Wall Street Journal: Wind Approved “Under Duress”

by Steve Haner

With an editorial published yesterday, The Wall Street Journal has now given its readers more insight into the risks inherent in Dominion Energy Virginia’s coming wind project than any Virginia newspaper or broadcast outlet has. It is not the kind of national spotlight Virginia should crave.

It noted that the recent approval of the project by the State Corporation Commission was “under obvious duress” and then went on to cite many of the dangers and potential cost consequences outlined  in the SCC’s own order. This is nothing new to readers here at Bacon’s Rebellion who read this about the decision already, or this earlier column on the reasons why the project should be rejected.

The WSJ does focus on one detail not available when those were written, comments by Dominion CEO Bob Blue on the firm’s most recent investor conference call. From the editorial:

Dominion could appeal. “We are extremely disappointed in the commission’s requirement of a performance guarantee,” CEO Robert Blue said on an earnings call. He griped that it would effectively require the company “to financially guarantee the weather, among other factors beyond its control, for the life of the project.” Exactly. Since no one can control mother nature, who should bear the risks? Dominion’s answer is not Dominion.
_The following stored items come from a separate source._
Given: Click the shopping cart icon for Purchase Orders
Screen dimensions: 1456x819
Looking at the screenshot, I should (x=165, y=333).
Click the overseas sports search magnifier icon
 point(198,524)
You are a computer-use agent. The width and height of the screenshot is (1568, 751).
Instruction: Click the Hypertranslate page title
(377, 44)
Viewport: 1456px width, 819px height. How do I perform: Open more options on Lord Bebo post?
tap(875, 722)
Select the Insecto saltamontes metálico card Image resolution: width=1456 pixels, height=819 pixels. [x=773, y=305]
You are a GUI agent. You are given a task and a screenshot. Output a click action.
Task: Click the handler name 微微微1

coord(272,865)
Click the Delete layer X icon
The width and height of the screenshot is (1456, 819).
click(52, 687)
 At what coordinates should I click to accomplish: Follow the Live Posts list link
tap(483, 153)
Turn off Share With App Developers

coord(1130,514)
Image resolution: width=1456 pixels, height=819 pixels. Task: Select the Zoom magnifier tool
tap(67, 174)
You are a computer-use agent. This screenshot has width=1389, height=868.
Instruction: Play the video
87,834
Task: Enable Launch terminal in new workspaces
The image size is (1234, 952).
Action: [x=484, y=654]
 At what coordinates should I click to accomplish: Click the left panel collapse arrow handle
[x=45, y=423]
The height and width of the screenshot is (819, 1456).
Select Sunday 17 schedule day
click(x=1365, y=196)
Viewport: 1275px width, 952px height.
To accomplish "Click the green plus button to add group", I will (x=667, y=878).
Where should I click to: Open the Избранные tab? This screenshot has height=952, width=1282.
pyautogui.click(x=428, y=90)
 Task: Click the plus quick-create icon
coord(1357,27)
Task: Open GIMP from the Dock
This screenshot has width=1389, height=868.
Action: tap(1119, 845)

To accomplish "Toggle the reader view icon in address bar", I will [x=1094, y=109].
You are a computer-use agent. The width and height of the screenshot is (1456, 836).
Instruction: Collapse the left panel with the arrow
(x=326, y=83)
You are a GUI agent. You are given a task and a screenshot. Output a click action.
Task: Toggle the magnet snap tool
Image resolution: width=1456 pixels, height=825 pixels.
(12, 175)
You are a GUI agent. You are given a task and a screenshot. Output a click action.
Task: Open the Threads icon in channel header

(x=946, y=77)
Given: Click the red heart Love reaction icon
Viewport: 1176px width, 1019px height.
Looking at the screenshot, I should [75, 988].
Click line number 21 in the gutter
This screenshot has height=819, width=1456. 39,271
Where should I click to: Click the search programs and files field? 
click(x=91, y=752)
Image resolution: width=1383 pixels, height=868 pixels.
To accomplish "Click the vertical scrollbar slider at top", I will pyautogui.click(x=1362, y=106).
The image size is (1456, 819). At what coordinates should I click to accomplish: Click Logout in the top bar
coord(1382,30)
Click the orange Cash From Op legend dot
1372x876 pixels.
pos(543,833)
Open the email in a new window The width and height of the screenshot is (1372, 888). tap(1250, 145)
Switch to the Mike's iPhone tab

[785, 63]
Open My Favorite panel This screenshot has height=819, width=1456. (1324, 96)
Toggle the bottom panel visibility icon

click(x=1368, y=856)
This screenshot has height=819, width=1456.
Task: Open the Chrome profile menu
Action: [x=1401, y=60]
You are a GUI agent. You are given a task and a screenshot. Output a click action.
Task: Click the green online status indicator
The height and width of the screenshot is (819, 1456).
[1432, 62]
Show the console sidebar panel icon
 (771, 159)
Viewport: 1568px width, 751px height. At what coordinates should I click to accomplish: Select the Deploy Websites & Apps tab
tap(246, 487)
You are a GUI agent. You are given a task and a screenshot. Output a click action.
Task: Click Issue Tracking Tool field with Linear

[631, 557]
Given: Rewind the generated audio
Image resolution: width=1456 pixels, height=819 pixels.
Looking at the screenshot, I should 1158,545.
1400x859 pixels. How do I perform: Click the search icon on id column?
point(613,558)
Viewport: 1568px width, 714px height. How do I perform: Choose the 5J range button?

One key point that the WSJ underplayed is that the General Assembly also totally disregarded the risk on ratepayers and was happy to protect the company’s shareholders. Again, not news to my regular readers. They and I will not be surprised when the utility rushes back to the Assembly to either overturn or gut any performance mandate from the SCC. Look at Europe’s wind record below to see why.

Perhaps this is a good time to note that my “five reasons” column was initially offered to three newspapers that have regularly printed my guest columns before. One never responded, one responded only after I pulled the offer to go elsewhere, and one quickly rejected it.

I get it. Dominion is a huge advertiser. Those editors, too, lie awake worrying about the megadroughts, record river flooding, terrifying sea level rise and waves of disease which building these turbines will magically prevent. Those end-of-the-world myths appear as news in all three publications on an almost daily basis. The editorial page can’t undercut the “news.”

What will the wind produce off Virginia Beach if and when those turbines are built? Some recent information on the performance of offshore wind in Europe may get your attention. While Dominion is promising a 42% capacity factor (in other words, 42% of the stated 2,600 megawatts of output), the past decade of data from Europe shows just under 35% on average for offshore turbines. That is a significant difference over the 25 years or more we will be paying for those turbines.

Long-term capacity factors for wind and solar in Europe and the UK. Source: edmhdotme.com, via wattsupwiththat.com. Click for larger view.

Offshore wind also yields the best performance of any of Europe’s so-called “renewable” energy sources tracked. Onshore wind, far more common in Europe and the United Kingdom than offshore, averaged less than 23% capacity factor, and solar under 12% average output. Most of Europe is much further north than the parts of the U.S. better suited to solar. But hey, these are the same geniuses who burn wood pellets shipped from America and claim that reduces CO2 emissions.

In Europe and the UK, onshore wind is the most common of the three, with 186 gigawatts installed as of 2021. The region has 26 gigawatts of offshore wind on the grid (Dominion’s project is 2.6 gigawatts) and 171 gigawatts of solar.

These figures come from a post on Watts Up With That, reprinted from a personal blog for engineer Ed Hoskins. It is easy to find the daily reports on Euro/UK wind production here, and the overall grid mix every day here. They are consistent. Without steady natural gas, coal, and nuclear, Europe would go cold and dark.

The horrible winter they are preparing for (German retail electricity prices are now 41 eurocents per kWh, English consumers are organizing a boycott of electric bills) can be blamed on Vladimir Putin’s intention to cut Western Europe’s supply of natural gas. But Putin is only doing what every Democratic member of the Virginia General Assembly is sworn to do, along with an army of well-funded lobbying organizations for the Wind and Solar Industrial Complex.  They all want to eliminate gas use in Virginia homes, businesses and power plants.

Winter 2023 in Europe will be Winter in Virginia very soon. The Wall Street Journal sees it coming, but Virginia’s mainstream media will applaud the coming tidal wave until the last reader departs.